(Data entries)

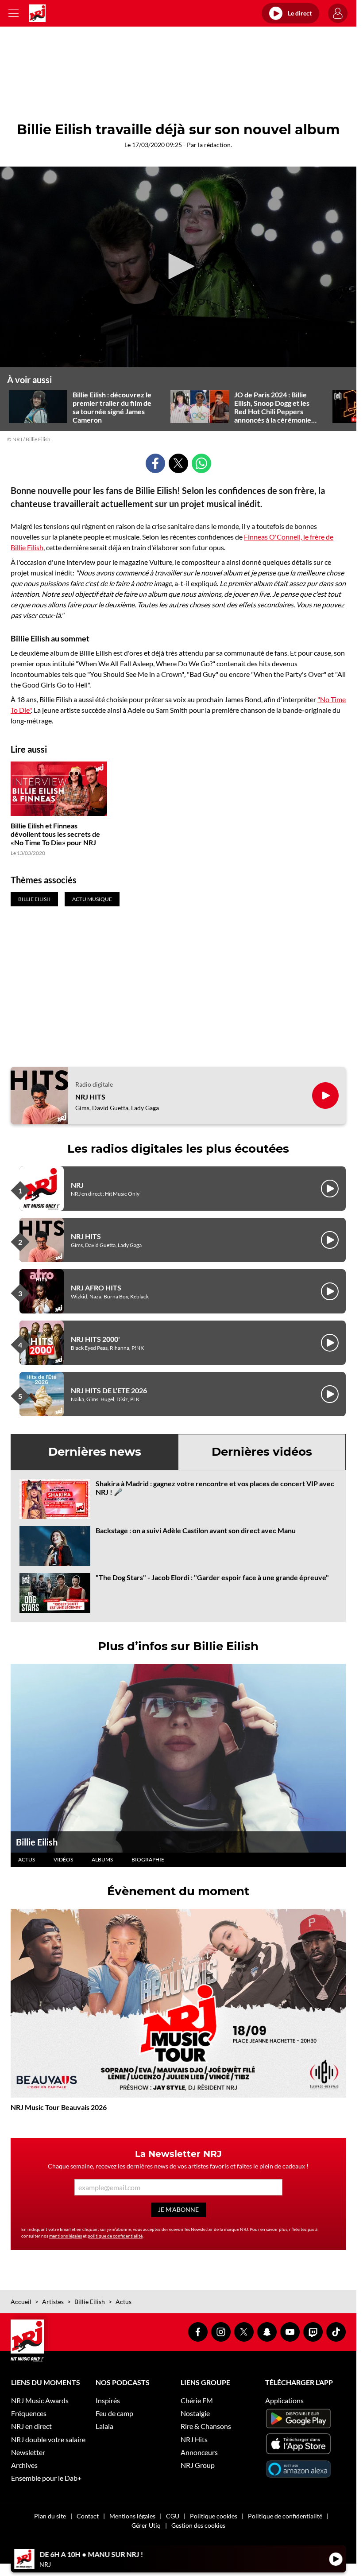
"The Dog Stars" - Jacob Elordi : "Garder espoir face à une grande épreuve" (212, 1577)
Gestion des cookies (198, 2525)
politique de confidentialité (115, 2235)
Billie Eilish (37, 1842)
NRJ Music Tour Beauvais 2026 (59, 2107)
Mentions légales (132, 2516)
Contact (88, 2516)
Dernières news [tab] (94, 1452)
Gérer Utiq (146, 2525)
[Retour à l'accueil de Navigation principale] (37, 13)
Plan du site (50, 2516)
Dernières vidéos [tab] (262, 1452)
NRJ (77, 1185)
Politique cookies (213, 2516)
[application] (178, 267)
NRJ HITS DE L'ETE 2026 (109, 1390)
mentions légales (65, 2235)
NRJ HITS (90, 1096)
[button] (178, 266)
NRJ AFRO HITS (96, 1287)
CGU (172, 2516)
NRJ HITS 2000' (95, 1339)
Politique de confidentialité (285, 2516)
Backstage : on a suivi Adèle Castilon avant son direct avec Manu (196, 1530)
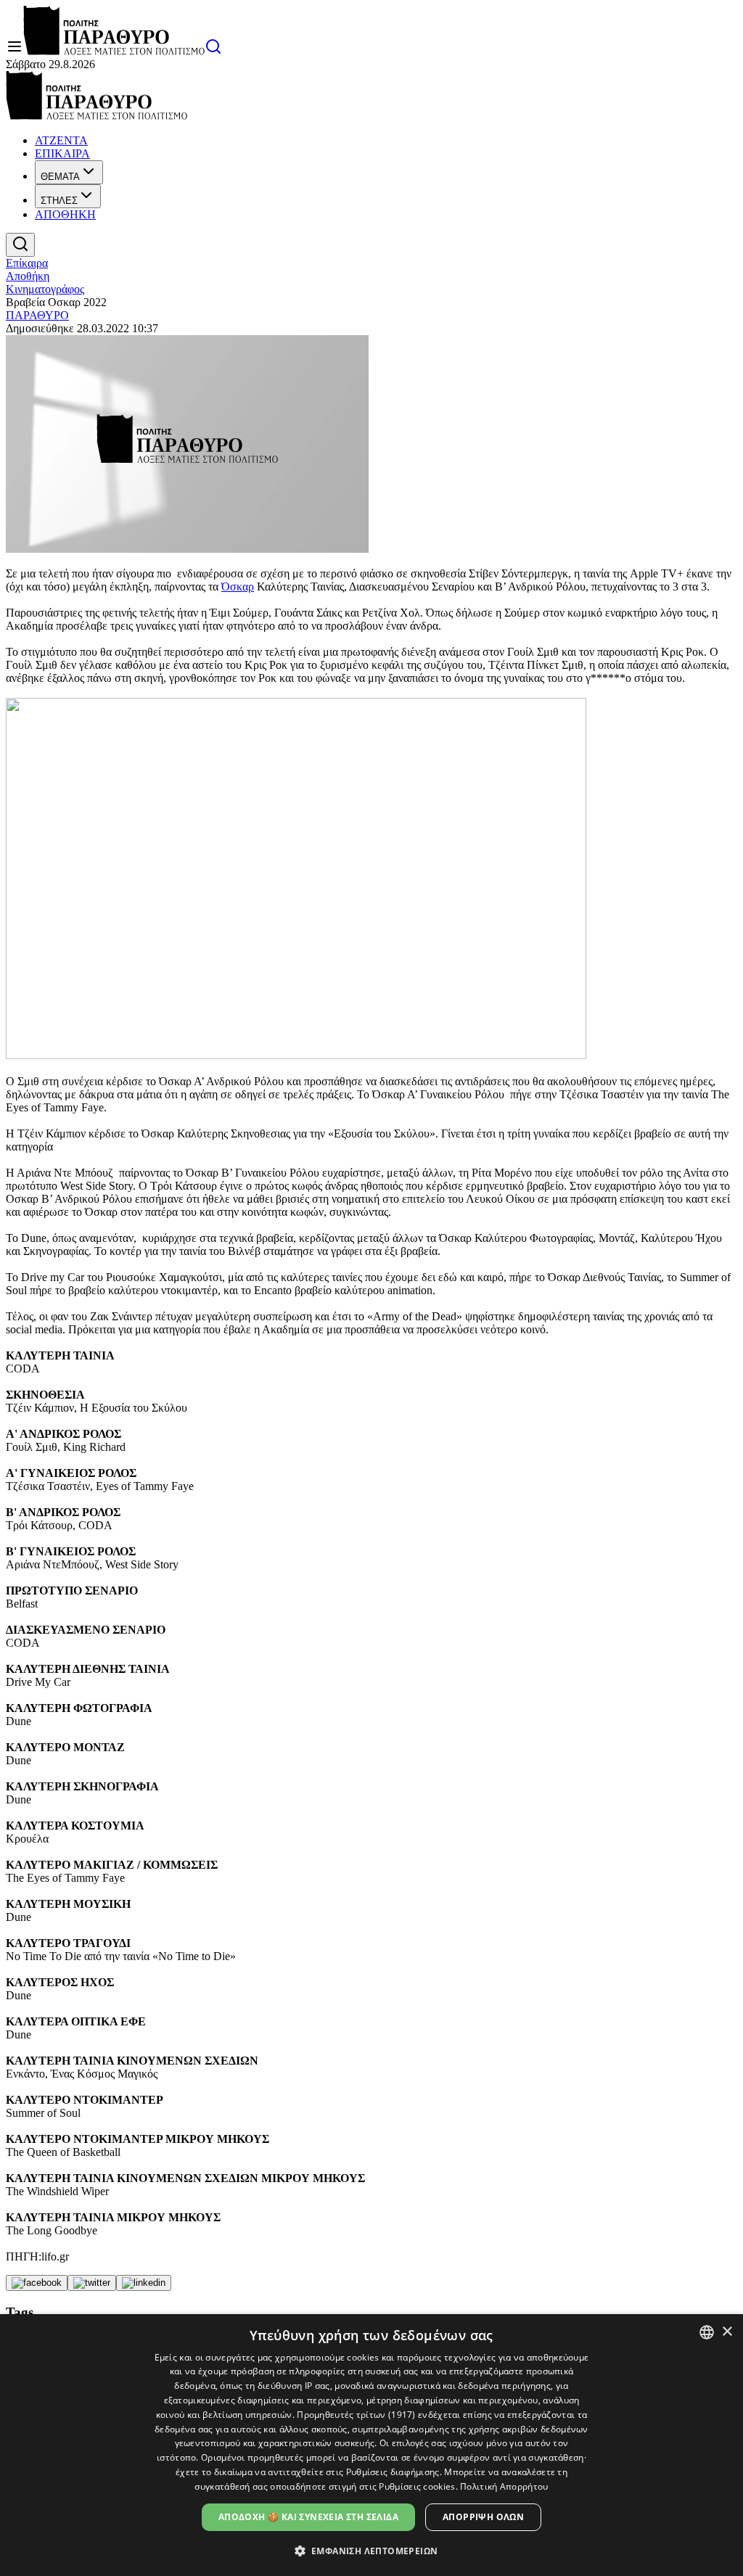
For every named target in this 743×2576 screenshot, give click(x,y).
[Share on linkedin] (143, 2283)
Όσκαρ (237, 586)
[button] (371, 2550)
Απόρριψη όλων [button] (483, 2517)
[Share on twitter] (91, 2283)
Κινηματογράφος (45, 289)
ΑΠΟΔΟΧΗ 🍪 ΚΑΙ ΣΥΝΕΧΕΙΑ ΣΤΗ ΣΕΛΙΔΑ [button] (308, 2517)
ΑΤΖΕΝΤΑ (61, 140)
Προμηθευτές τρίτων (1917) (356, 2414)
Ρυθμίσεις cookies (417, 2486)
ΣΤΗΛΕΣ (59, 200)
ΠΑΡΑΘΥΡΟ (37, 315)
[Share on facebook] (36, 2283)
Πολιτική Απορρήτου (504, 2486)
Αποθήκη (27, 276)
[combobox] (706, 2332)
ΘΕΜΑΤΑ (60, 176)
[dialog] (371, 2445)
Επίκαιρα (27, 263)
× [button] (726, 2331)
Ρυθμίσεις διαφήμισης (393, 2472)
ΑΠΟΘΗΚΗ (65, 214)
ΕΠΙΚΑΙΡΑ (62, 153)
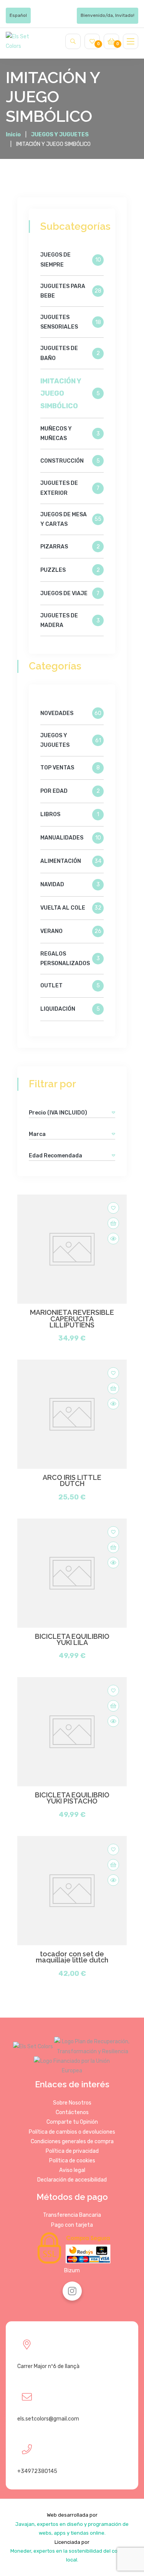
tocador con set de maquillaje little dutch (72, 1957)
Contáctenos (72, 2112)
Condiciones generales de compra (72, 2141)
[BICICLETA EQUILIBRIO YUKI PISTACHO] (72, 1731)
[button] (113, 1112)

# About this exercise:
Which lines run from the one containing "ΑΤΖΕΝΤΑ (61, 140)" to the end of the entries above? Write them out exactly, leaving out every picture.

# Task answer:
ΑΤΖΕΝΤΑ (61, 140)
Προμηθευτές τρίτων (1917) (356, 2414)
Ρυθμίσεις cookies (417, 2486)
ΣΤΗΛΕΣ (59, 200)
ΠΑΡΑΘΥΡΟ (37, 315)
[Share on facebook] (36, 2283)
Πολιτική Απορρήτου (504, 2486)
Αποθήκη (27, 276)
[combobox] (706, 2332)
ΘΕΜΑΤΑ (60, 176)
[dialog] (371, 2445)
Επίκαιρα (27, 263)
× [button] (726, 2331)
Ρυθμίσεις διαφήμισης (393, 2472)
ΑΠΟΘΗΚΗ (65, 214)
ΕΠΙΚΑΙΡΑ (62, 153)
tocador con set de maquillaje little dutch (72, 1957)
Contáctenos (72, 2112)
Condiciones generales de compra (72, 2141)
[BICICLETA EQUILIBRIO YUKI PISTACHO] (72, 1731)
[button] (113, 1112)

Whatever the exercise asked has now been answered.